> [Task brief]:
Reproduce the passage of the article on Skinner's repair business starting with "So much is disposable" and going on through "restorative - form.".

In real estate terms it probably needs a bit of TLC. And that is what Skinner's business offers to the equipment brought to it. He talks of his current client base - although he would not resort to such anonymous terminology. He probably knows most of them by name.

"Twenty per cent of our customers are Greenies. They don't like dumping anything, you know what I mean? Often it's not cost-effective to fix, but their attitude is they'd rather save the planet, so they'll still get it fixed."

"Another 20 per cent is elderly people. If they got a hard disc drive recorder, it would blow their mind. They still want their video recorder for Coronation Street. So we fix them; that's what keeps us ticking along."

The rest, he says is largely "people with good, old equipment - the high-end stuff". He notes, too, a surge in turntable repair requests in recent years. "That's been a real growth industry."

Some stuff - the DVD players and the likes - is often not worth fixing, Skinner says. He talks of the "planned obsolescence" of some of the equipment that is sold now.

"It's not like some European countries where things are made to be recycled; here they throw everything in the tip." He'll still fix transistor radios. "We can't get parts any more, so we use second-hand parts - and we tell them." And his own house is full of equipment he has revived.

That includes a television - the greatest electronic invention, he says (although he doesn't watch a lot of it).

In the beginning, 39 Sandringham Rd was a condom factory. That was in the 1920s. Then it manufactured soft drinks, and after the war it became an ink factory. Next it became an industrial photographer's premises. When Skinner moved in, "It was like a rabbits' warren, lots of little dark rooms".

He says they've knocked down some walls since, but the building is still very much compartmentalised and true to its original state.

There's the aerials room, the computer room, the plugs and PC mount room. There are televisions everywhere in every state of undress, cables and electronic guts galore. Dead carcasses of videos and monitors and boom boxes abound.

It is a visitor's maze of an eyesore and a small boy's delight and a place of many treasures where everything has its place. Skinner goes to a room cluttered with gadgetry and paper work. "This is my office. It looks like chaos, but I seem to work it out."

On the wall downstairs is a letter from a member of the 20 per cent - the older customers - who seek treatment for their ailing wares. It comes from Mrs E. Wiley from faraway Papatoetoe and it is written with the floral hand of the aged. This is what it says:

Dear Mr Skinner,

Many thanks to you for fixing our PYE radio for me.

The reason I thought it was a coil, is, I took it late last year to [another company], who rang & said it was a coil, as it was so old, no parts available!!
So leads me to think that it hadn't been looked at, at all, after you finding no fault, except for earthy wire etc.

So once again, my thanks to you for such kind service, & lovely to have it going again. Will recommend you to folk in future.

I remain, Mrs E. Wiley

If Skinner sells up now, he will redeem what he sees as his superannuation scheme. He says the site is ripe for the completion of, say, a tidy apartment complex with maybe a cafe and a bar that will, from the third floor, give unfettered views across Sandringham Rd before the Rugby World Cup kick-off.

He thinks he might like to play a bit more golf. He's got a 19 handicap. "Six would be good, but I'm no spring chicken." And he thinks he might like to start up his business, on a smaller scale, elsewhere.

"I'm probably the oldest in the country doing it. We haven't trained an apprentice for years. I would sell the business [as a going concern] if I could sell it to the right person, but the right person would have to meet my criteria of fixing stuff."

It's an active job, he says - and he still wants something to do. "I can't play golf every day, or fish every day. I could get a smaller place and carry on until I've had enough.

So much is disposable these throw-away days. A tour of these premises is to be privy to the beauty of the past in its most chaotic - and restorative - form.

Telefix, like its owner, is not succumbing to any planned obsolescence.

> [Record excerpts]:
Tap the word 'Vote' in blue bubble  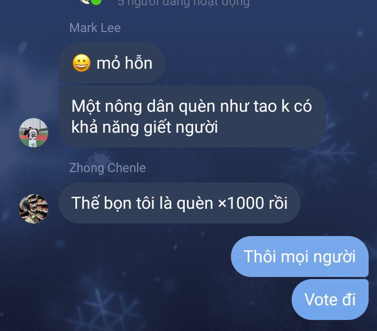click(321, 300)
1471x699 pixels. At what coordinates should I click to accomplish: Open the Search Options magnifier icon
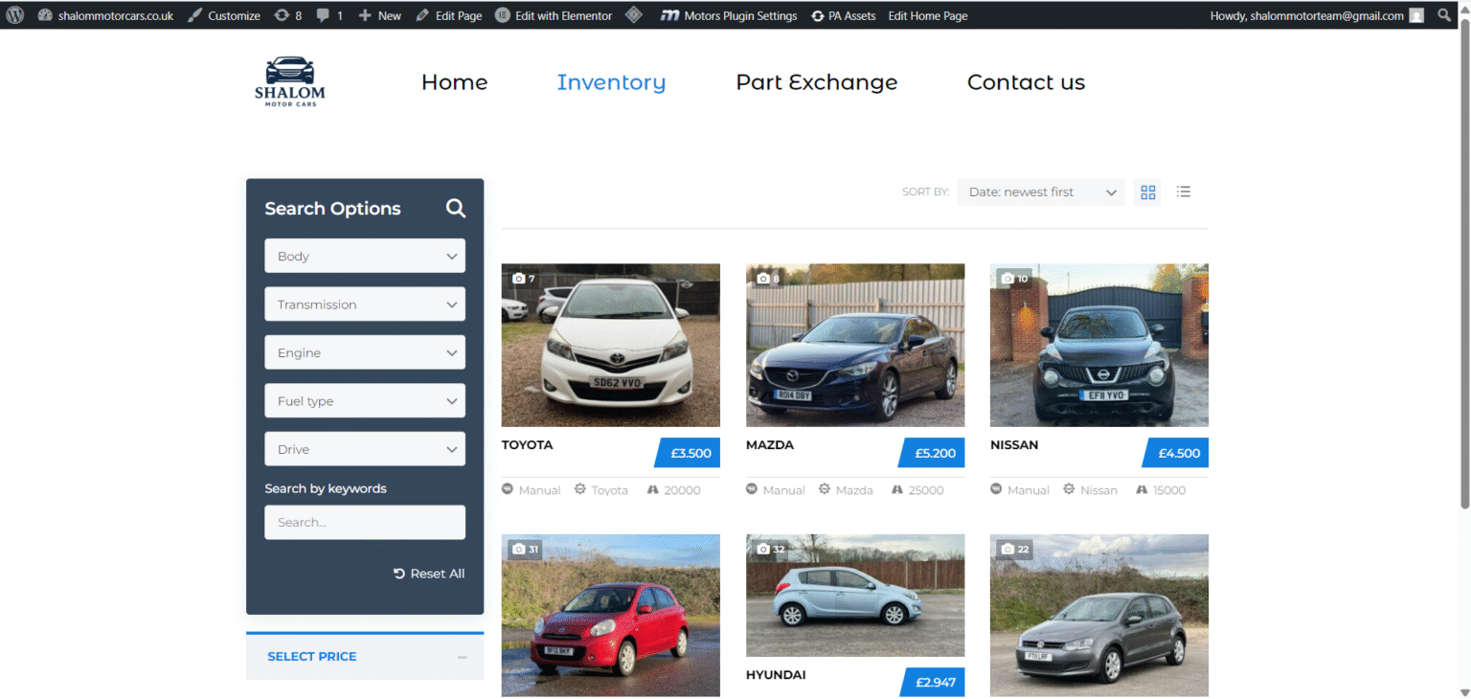(x=455, y=208)
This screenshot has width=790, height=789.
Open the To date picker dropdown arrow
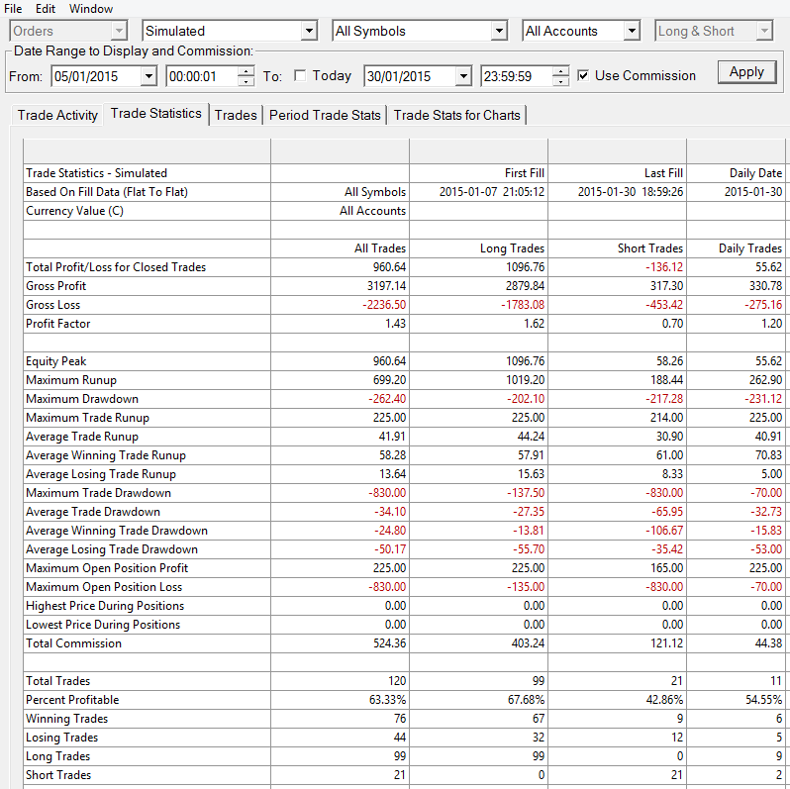[463, 76]
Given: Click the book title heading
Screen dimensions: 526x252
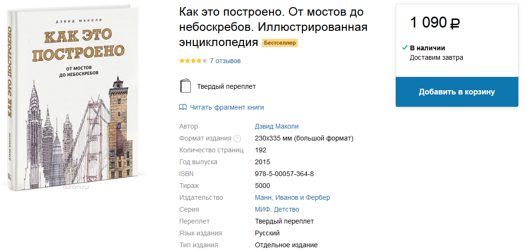Looking at the screenshot, I should [273, 27].
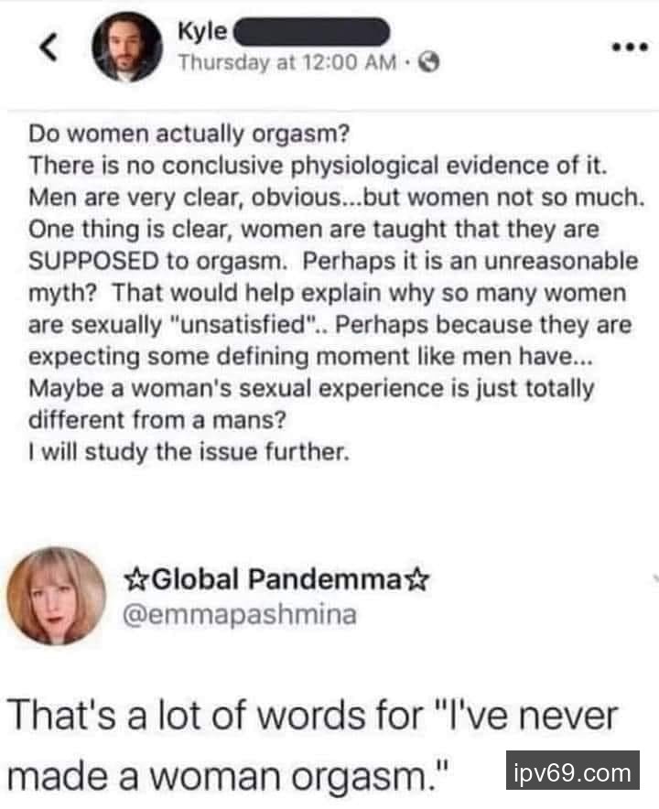
Task: Open the Thursday at 12:00 AM timestamp
Action: click(x=287, y=63)
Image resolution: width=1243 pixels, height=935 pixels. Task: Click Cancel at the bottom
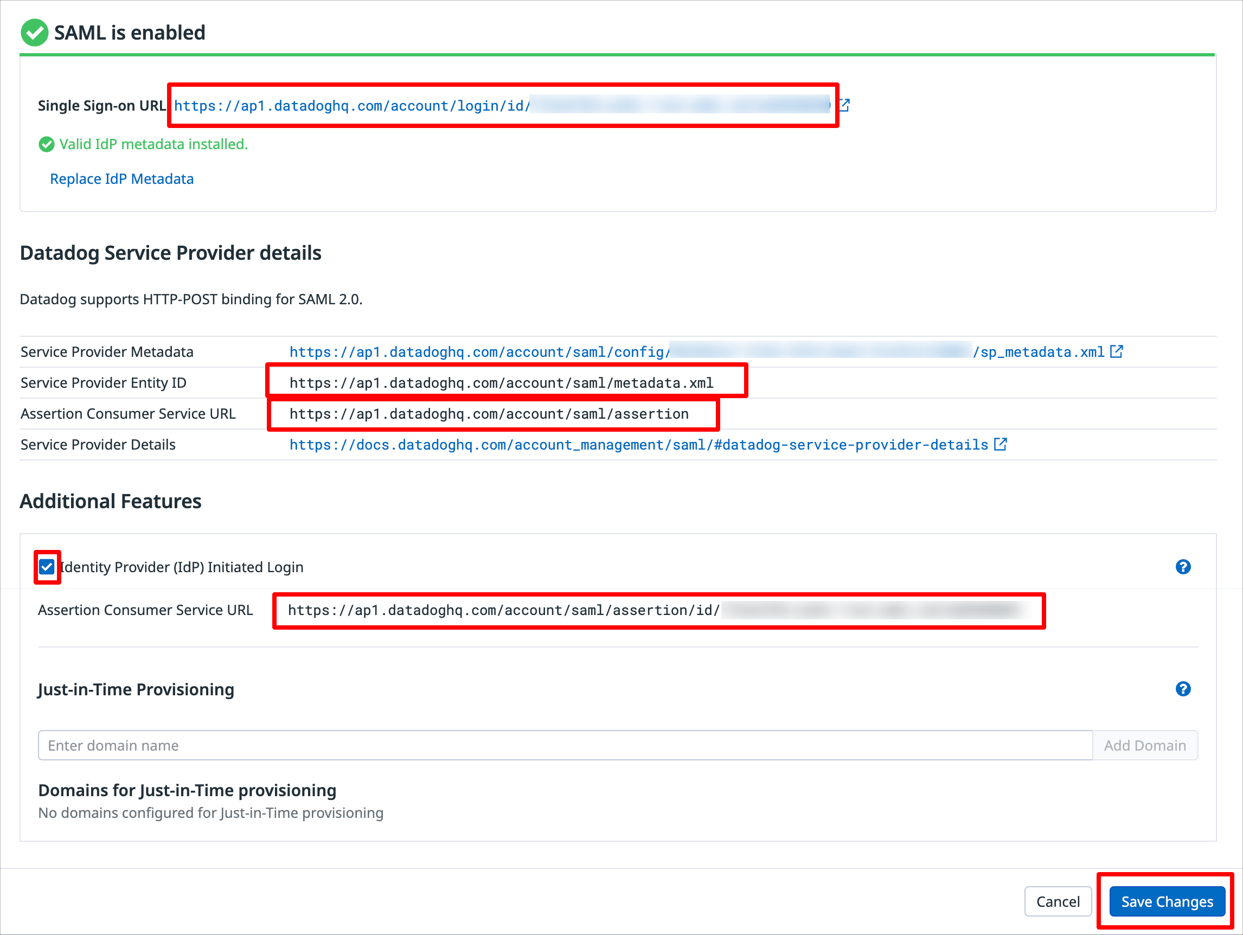tap(1058, 901)
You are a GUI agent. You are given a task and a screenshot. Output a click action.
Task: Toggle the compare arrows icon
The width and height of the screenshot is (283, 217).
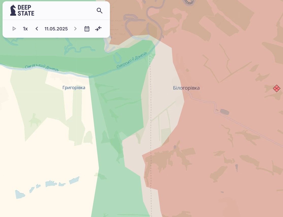coord(98,29)
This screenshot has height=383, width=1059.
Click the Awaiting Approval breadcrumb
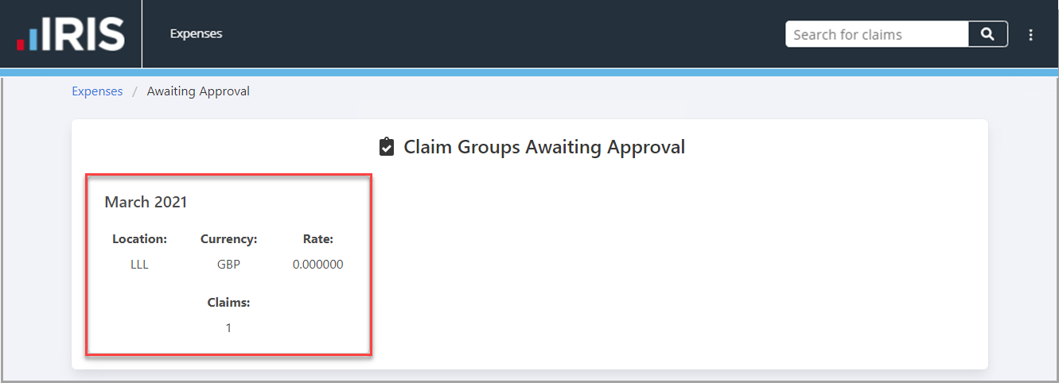click(x=198, y=91)
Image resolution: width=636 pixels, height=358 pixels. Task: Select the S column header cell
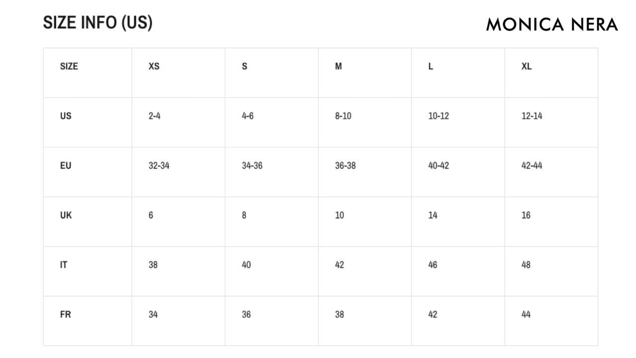tap(244, 66)
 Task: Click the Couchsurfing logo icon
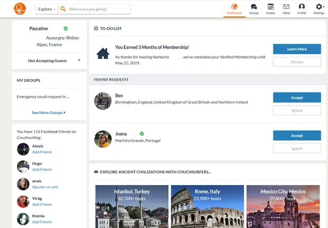(20, 9)
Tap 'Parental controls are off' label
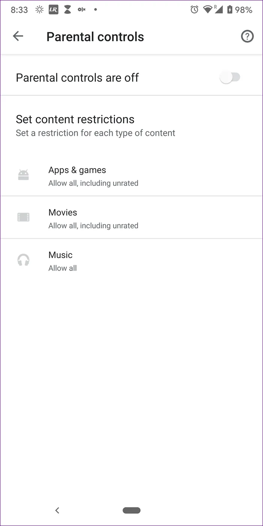Screen dimensions: 263x526 (x=77, y=78)
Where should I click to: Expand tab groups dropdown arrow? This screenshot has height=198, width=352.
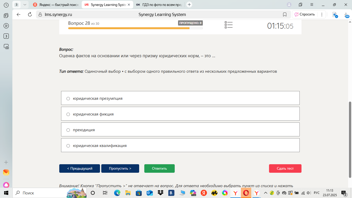pos(25,5)
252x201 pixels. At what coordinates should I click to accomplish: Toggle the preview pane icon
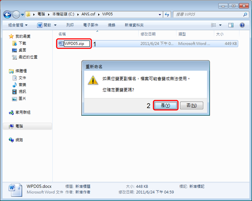[x=231, y=25]
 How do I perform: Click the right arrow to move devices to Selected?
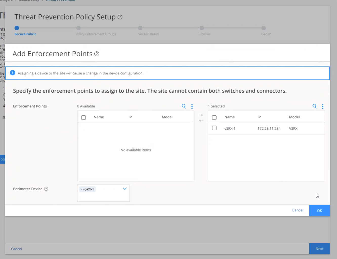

> [Task response]:
So much is disposable these throw-away days. A tour of these premises is to be privy to the beauty of the past in its most chaotic - and restorative - form.